**EXERCISE REQUIREMENTS**:
(a) Using the album review of Burn The Ration Books Of Love, decide for each statement whether the review agrees with it, answering yes or no and quoting its deciding words: (i) The album came out on 15th November 2024. (ii) Jobson was the frontman of I Am Kloot. (iii) The album is released only in digital form.
(b) Extend the album review of Burn The Ration Books Of Love onward from its final sentence.

Peter Alexander Jobson – Burn The Ration Books Of Love : Album Review

Skip the opener, and bathe in a bountiful bath of gloomy ennui. (You’re worth it!) Peter Alexander Jobson releases his first solo album.

Release Date: 15th November 2024

Label: Alexander Songs

Format: CD / Vinyl / Digital


Jobson

I AM KLOOT

Well, with not one, but two of the erstwhile I Am Kloot band touring and releasing, it might be understandable if John Bramwell, the frontman of that band, got the more credit, but, hold that thought, and let me direct you to this instead.

Jobson was the bassist and keyboard player, and has one of those dark brown voices that just ooze ennui, in a haze of tobacco smoke and whisky. I’m a sucker for that sort of delivery and he doesn’t disappoint, extracting maximum pathos from these well drawn songs.

Collected data entries:
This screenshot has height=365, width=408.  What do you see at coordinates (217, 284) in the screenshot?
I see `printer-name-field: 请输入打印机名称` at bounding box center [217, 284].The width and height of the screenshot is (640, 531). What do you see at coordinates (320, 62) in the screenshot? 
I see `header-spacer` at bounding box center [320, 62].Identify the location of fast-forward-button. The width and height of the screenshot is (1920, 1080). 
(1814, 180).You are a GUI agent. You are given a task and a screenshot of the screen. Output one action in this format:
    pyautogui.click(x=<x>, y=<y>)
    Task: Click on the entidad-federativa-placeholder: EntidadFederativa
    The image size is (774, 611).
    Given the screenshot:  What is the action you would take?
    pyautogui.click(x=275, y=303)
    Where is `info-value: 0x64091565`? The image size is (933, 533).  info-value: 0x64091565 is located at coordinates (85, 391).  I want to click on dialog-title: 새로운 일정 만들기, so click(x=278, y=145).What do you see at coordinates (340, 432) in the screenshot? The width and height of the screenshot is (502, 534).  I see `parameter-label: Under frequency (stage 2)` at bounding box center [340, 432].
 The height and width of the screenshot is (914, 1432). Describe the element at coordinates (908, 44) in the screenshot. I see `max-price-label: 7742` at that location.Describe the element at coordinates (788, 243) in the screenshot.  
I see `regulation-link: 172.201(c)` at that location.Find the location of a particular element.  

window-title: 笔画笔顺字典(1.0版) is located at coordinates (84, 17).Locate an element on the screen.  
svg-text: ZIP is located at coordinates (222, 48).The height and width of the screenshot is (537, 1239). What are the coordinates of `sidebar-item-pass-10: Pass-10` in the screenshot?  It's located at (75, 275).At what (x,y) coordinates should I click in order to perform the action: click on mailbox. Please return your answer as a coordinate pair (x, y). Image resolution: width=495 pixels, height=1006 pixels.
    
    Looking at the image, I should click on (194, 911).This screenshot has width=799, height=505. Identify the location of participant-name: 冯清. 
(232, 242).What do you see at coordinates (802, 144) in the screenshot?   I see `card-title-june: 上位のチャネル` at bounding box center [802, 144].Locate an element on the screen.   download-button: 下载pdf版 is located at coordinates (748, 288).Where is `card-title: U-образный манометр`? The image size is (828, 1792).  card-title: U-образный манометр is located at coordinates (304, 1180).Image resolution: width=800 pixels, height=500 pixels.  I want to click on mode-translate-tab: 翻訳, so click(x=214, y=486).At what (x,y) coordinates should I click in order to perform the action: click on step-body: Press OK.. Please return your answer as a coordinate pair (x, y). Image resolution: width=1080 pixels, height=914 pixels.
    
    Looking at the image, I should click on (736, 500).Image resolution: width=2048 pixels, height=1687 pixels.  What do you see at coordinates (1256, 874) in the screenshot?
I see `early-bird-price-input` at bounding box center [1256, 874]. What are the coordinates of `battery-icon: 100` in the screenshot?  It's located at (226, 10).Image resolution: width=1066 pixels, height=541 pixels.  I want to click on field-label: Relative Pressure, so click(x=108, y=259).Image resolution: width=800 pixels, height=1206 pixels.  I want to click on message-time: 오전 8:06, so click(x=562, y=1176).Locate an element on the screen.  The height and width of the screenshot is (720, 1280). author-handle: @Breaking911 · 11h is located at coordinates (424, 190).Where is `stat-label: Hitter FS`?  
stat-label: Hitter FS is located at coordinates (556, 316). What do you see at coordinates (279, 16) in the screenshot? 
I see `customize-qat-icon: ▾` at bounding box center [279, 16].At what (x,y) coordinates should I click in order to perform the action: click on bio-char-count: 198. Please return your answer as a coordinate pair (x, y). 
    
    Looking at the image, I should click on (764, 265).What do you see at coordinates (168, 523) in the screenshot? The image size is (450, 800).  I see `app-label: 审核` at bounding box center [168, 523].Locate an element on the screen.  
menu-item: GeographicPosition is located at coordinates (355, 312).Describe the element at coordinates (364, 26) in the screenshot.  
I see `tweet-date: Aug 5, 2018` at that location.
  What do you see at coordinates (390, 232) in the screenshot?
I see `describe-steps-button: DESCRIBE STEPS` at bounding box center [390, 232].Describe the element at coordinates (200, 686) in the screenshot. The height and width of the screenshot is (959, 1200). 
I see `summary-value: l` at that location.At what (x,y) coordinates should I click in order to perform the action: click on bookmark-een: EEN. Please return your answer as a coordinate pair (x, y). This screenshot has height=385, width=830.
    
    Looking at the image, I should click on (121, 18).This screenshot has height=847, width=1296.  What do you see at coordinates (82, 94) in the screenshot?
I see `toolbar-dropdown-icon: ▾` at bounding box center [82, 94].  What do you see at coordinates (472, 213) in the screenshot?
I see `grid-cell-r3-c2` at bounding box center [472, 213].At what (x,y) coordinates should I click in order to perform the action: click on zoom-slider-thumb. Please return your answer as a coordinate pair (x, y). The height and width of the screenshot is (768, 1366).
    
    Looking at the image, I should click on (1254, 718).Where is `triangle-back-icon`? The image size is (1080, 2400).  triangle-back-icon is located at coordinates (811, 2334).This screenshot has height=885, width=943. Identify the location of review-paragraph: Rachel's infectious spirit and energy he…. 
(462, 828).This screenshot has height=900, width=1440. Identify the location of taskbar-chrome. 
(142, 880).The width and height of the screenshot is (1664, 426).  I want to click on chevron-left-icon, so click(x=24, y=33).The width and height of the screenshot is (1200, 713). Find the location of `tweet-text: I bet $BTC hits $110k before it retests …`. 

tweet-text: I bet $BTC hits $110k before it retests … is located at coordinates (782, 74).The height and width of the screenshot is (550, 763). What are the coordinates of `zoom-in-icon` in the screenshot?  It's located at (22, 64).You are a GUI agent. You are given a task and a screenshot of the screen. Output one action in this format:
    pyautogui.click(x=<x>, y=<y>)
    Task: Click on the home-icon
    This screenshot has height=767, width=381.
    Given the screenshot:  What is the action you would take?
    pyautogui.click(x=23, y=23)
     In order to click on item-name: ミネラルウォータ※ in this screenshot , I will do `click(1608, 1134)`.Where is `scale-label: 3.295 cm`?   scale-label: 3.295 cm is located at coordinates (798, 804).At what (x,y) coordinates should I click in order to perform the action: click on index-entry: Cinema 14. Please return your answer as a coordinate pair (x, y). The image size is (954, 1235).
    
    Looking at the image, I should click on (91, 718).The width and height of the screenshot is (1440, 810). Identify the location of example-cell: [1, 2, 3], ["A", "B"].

**RESPONSES FOR EACH TASK**:
(a)
(i) Yes: "Release Date: 15th November 2024"
(ii) No: "Jobson was the bassist and keyboard player"
(iii) No: "Format: CD / Vinyl / Digital"

(b)
Apparently one description of Jobson is as the North East’s answer to Serge Gainsbourg, with references also as varied as Leonard Cohen and Jake Thackray, which adds into a peculiarly schizoid whole, if still somewhat intriguing. Given I love one of that trio, loathe another and am largely indifferent to the third, see if you can guess which is which. Making it maybe easy, I found it confusing why the album opens as it does, with a live track, Jobson alone at the piano, polite laughter greeting each line of Holiday, a humorous song better left to last. Luckily it hadn’t been the track that earlier grabbed my attention.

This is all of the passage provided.